6-8 jam sehari, pola tidur normal dan klien merasa segar setelah bangun tidur.

Pada diagnosa keempat yaitu kurang pengetahuan berhubungan

dengan kurang informasi mengenai proses penyakit dan pengobatan ditandai

dengan klien tampak saat batuk menutup dengan kain selimut, klien tidak

menggunakan teknik batuk yang benar, klien tidak menggunakan masker,

serta tempat dahak tidak ditutup, klien sering bertanya ke perawat seputar

batuk terus-menerusnya.Sesuai dengan tujuan pemberian asuahan

keperawatan selama 3 × 24 jam masalahakan teratasi dan setelah 2 × 24 jam

penulis memberikan asuhan keperawatan masalah ini teratasi sesuai dengan

kriteria hasil yang diharapkan yaitu pasien dan keluarga menyatakan

pemahaman tentang proses penyakit, pasien dan keluarga mampu

menjelaskan kembali apa yang dijelaskan perawat/tim kesehatan

lainnya.Sedangkan kondisi klien sudah mengetahui tentang penyakitnya dan


134

klien sudah mengetahui cara pencegahan terhadap penularan penyakit TB

Paru.

Faktor penghambat dalam memberikan asuhan keperawatan yaitu

pada diagnosa pertama dan kedua masalah hanya dapat diatasi sebagian.

Masalah ketidakefektifan bersihan jalan nafas masih dirasakan pada klien

karena batuk yang dialami klien disebabkan oleh aktivitas bakteri

Micobacterium tuberculosis di area parunya. Sehingga untuk mengatasi

batuknya, maka bakteri tersebut harus lebih dahulu dimatikan dengan

penatalaksanaan atau terapi pengobatan obat anti tuberkulosis paru (OAT)

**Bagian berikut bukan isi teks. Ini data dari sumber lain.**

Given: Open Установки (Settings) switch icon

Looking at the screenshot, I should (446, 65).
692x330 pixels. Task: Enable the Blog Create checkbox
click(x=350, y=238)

Sedangkan klien dirawat di rumah sakit hanya untuk mendapatkan diagnosa

awal, pengobatan yang tepat dan untuk mendapatkan perawatan selama

beberapa hari sampai gejala yang dirasakan sedikit berkurang.Akibatnya

penulis belum dapat mencapai hasil yang diharapkan dikarnakan penulis

hanya memberikan asuhan keperawatan selama 3 hari.

Sedangkan faktor pendukung dalam memberikanasuhan keperawatan,

penulis mendapatkan kerja sama yang baik antara penulis dan perawat

ruangan, penulis dengan tim kesehatan lainnya, penulis dengan klien, penulis

dengan keluarga klien yang berlangsung selama 3 hari dinas.